Fue una noticia desoladora pero también fue una puesta en escena. Fue como si estuviera sucediendo una sátira macabra en la calle –y hubiera, entre bastidores, un libretista frotándose las manos– para probarnos a todos que detrás de los peores titulares colombianos suele encontrarse la obstinada ineptitud, la disciplinada desidia de un par de funcionarios de esos que cumplen con fracasar al pie de la letra: el martes 19 de enero a la 1:45 p.m. la señora Rubiela Chivará, de 50 años, murió de un infarto en la estación de bus de Transmilenio de la Avenida Pepe Sierra de Bogotá, pero su cadáver sólo fue levantado por agentes de la Fiscalía a las 7:15 p.m. –cinco horas después– entre los reclamos de los transeúntes indignados que sitiaron la autopista porque aquí siempre ha habido que pegar un grito cuando se busca que se haga lo mínimo, lo humano.

Chivará iba a tomar el bus a una prestadora de salud, la EPS Cruz Blanca, para reclamar la cirugía urgente que le habían negado dos veces –“el ascensor está dañado”, “el doctor se ocupó”– en los nueve meses de la agonía. Cayó de golpe. El paramédico que decretó su muerte dijo que pronto vendrían de la Fiscalía a levantarla, y repitió “lo siento mucho” en vez de adiós, pero llegó primero el escuadrón antidisturbios de la policía a lanzarles gases lacrimógenos a los sublevados y a los deudos que impedían el paso: “uno entiende el dolor de la gente, pero no se puede pasar a las vías de hecho”, explica el comandante.
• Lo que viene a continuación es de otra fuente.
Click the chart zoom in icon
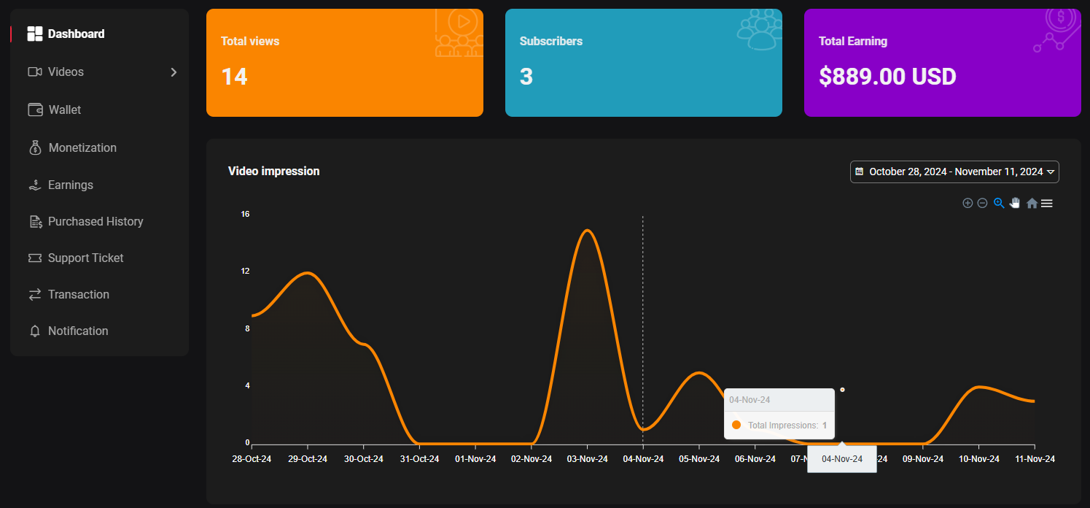1090x508 pixels. [x=968, y=203]
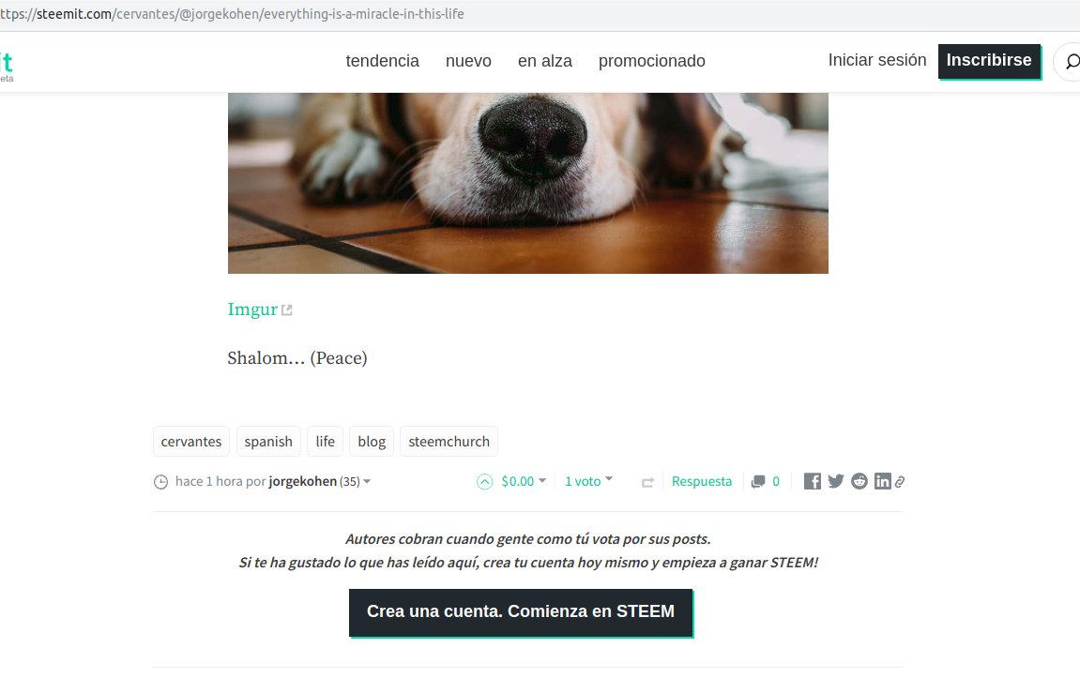Expand the $0.00 payout dropdown
The width and height of the screenshot is (1080, 693).
524,481
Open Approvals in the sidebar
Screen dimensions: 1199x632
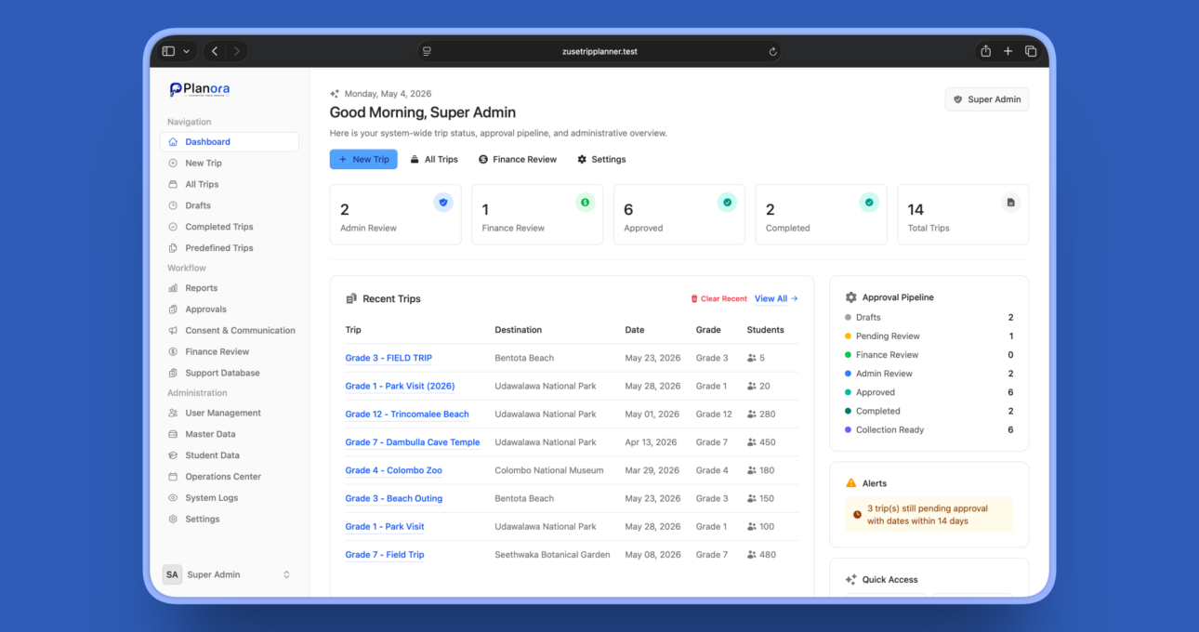pyautogui.click(x=205, y=309)
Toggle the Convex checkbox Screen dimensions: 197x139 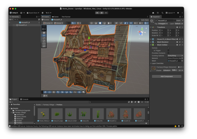point(168,48)
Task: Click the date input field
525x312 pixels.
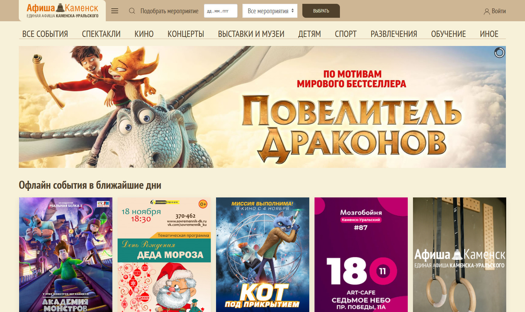Action: point(221,11)
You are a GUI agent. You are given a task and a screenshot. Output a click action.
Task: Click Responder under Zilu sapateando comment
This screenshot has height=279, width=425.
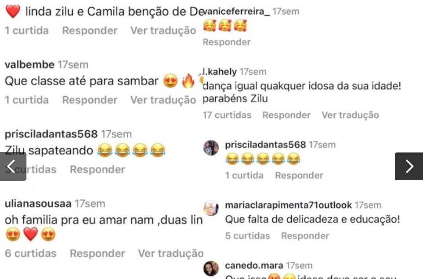coord(97,169)
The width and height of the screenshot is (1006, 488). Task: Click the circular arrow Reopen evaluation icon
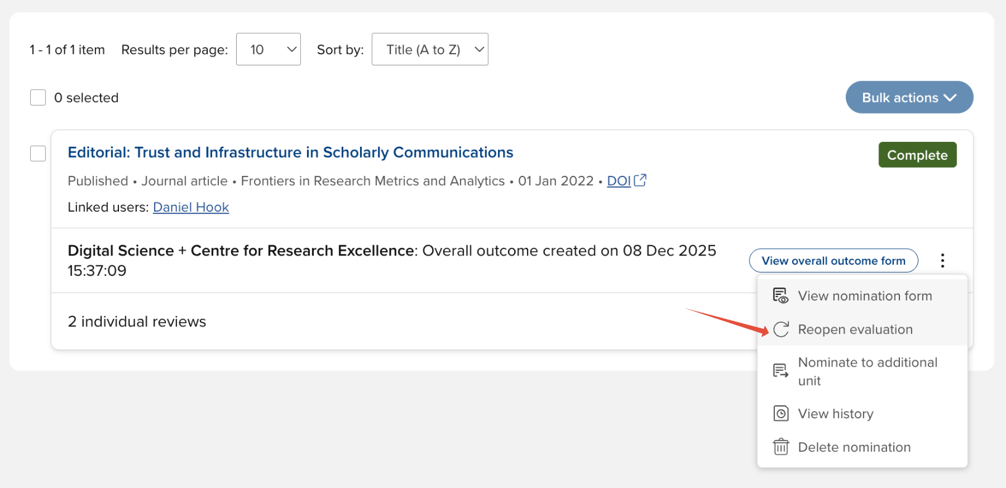point(780,329)
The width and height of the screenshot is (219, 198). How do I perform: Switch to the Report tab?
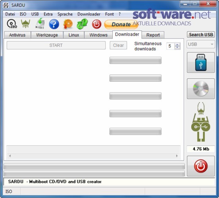pos(153,35)
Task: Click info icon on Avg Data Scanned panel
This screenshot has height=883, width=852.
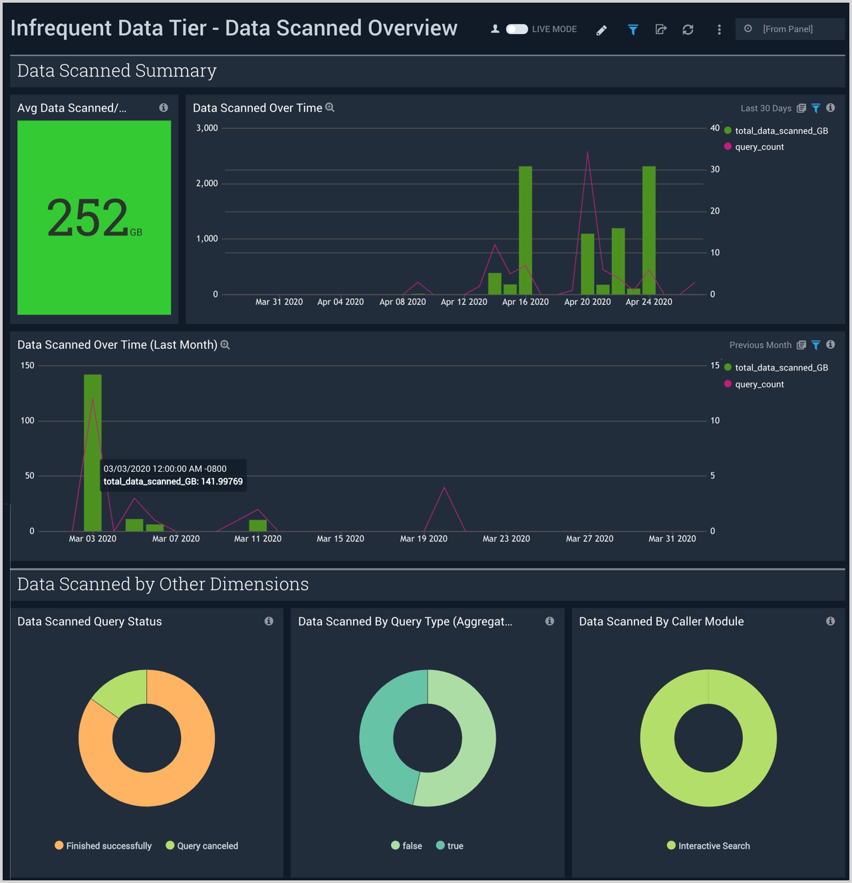Action: pos(164,108)
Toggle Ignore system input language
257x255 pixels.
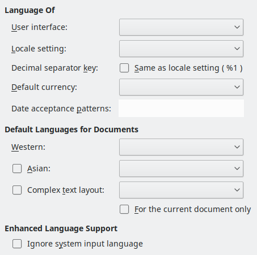click(x=17, y=244)
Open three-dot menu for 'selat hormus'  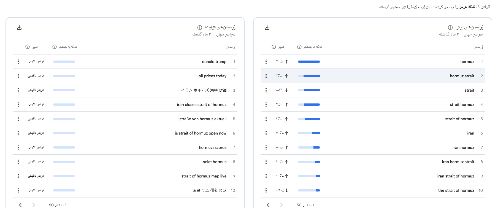[18, 162]
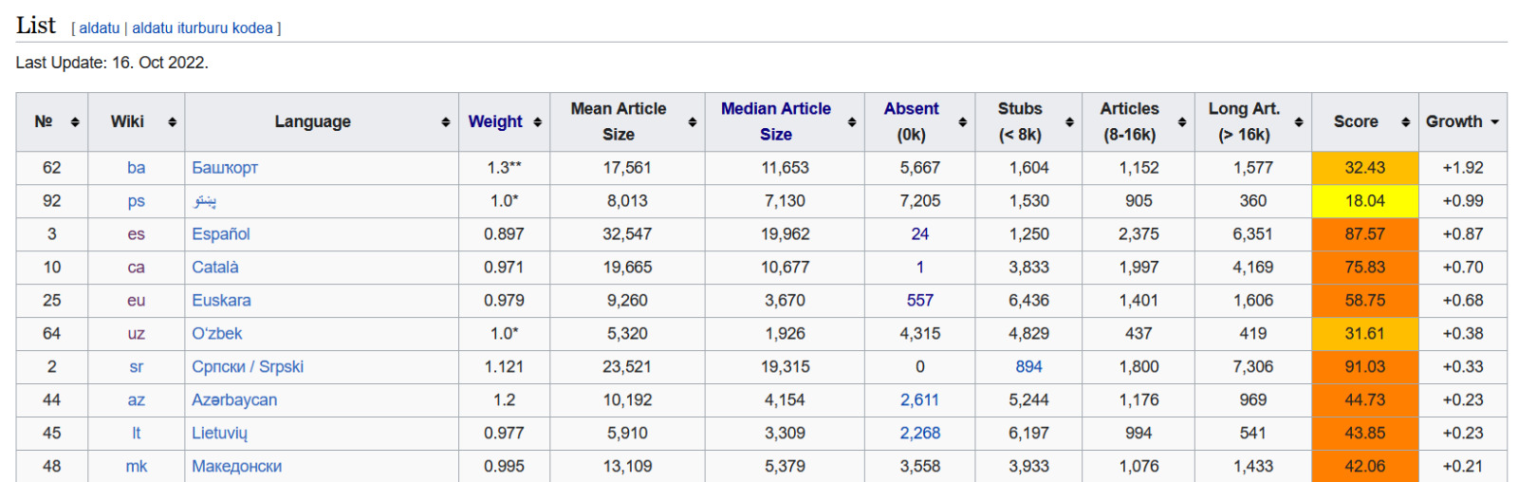Click the Español language link
This screenshot has width=1518, height=482.
pos(221,234)

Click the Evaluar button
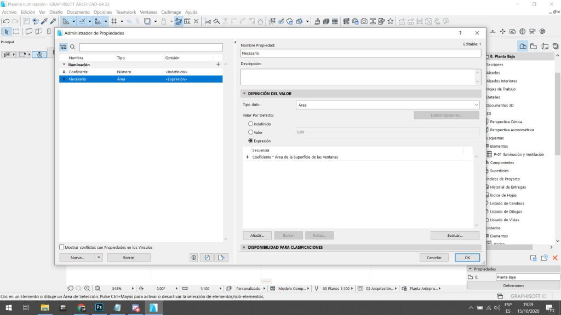[x=455, y=236]
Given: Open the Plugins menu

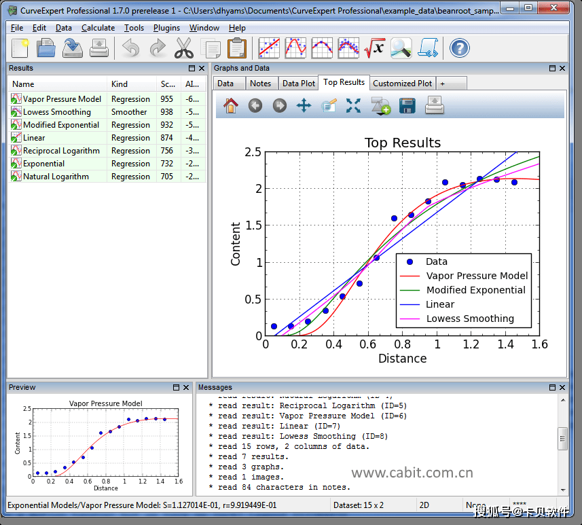Looking at the screenshot, I should point(166,28).
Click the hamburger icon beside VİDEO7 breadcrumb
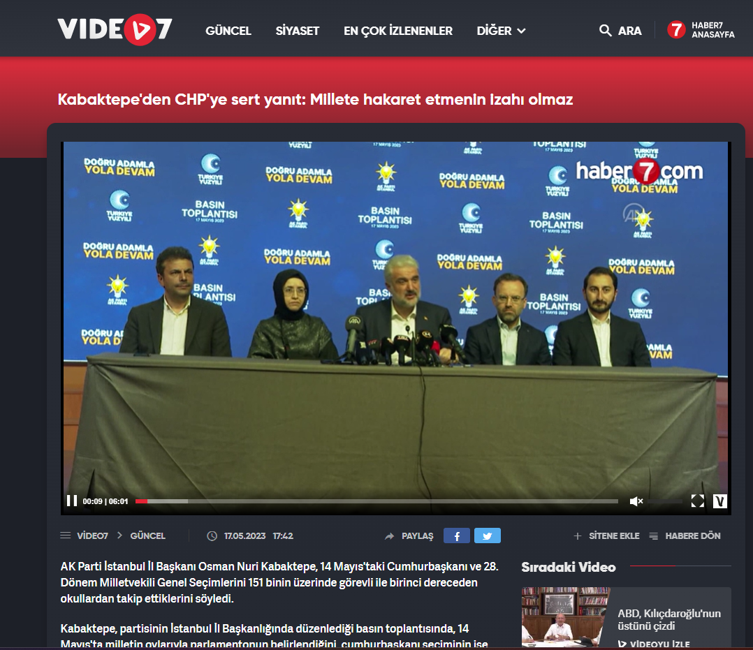Image resolution: width=753 pixels, height=650 pixels. pyautogui.click(x=66, y=536)
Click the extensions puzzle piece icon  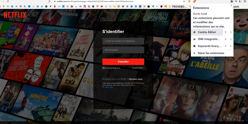[232, 2]
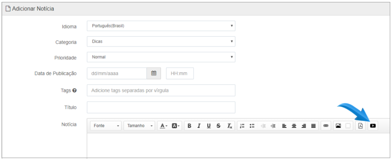Insert an image using picture icon
The image size is (392, 159).
click(x=338, y=126)
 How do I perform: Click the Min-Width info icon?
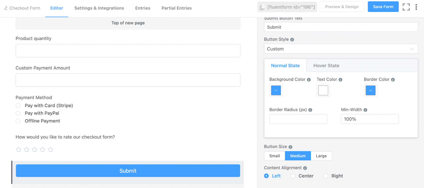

Hubiera podido ser peor: hubiera podido morir en el rezagado sur de la ciudad, en donde –dice el experto Máximo Duque– “es increíble todo lo que se demoran en llegar”.

Si Chivará no hubiera caído en la famosa Pepe Sierra, en fin, sino en algún barrio periférico, su muerte no habría sido noticia ni puesta en escena: tal vez un chisme sobre las peligrosas prestadoras de salud. Pero morir en semejante escenario bogotano –que de 1890 a 1921 fue el reino de un terrateniente antioqueño que se benefició de aquel Estado que sobrevivía rematando sus bienes, y que luego fue pista de carreras ilegales de rebeldes sin causa y callejón de una pandilla ochentera que matoneaba a los acomodados– fue morir en el lugar exacto para probar que otra vez ni la salud ni la justicia ni la policía tuvieron cabeza para cumplir la promesa que hace un Estado pacífico: la dignidad de cada cual. Chivará murió allí para que se supiera que estamos resignados a esa negligencia como a un futuro apocalíptico o un sino trágico.

Su cuerpo se quedó en el piso hora tras hora, mientras los funcionarios caraduras se negaban a improvisar “porque después lo sancionan es a uno…” y los carros bajaban la velocidad para espiar la tragedia y los ciudadanos estremecidos eran callados a la fuerza y un hijo gritaba destrozado por la indignidad de la escena “¡exigimos el levantamiento del cadáver de nuestra madre que murió por la ineficiencia de la EPS!” dispuesto a contrariar a esta tiranía de la burocracia que va dejando por ahí cadáveres insepultos, como en un drama sobre el fracaso de la compasión, una farsa inclemente sobre un pasado desolador que está pasando hoy: “nadie puede morirse por esto”, gritó un manifestante, y hablaba de esta solidaridad doblegada por el “sálvese quién pueda”.

El Gobierno se la ha jugado por la sensatez en estos temas –por el aborto, la eutanasia y la intervención a ciertas empresas prestadoras de salud– pero aún falta que se sumen al sentido común tantos funcionarios aterrorizados por sus vigilantes, convencidos de que los van a echar mañana y entregados a no hacer su trabajo, a enredarlo todo: “qué pena con usted…”.

El problema es, de nuevo, que la solución es ser humano. Y ha sido costumbre lo contrario.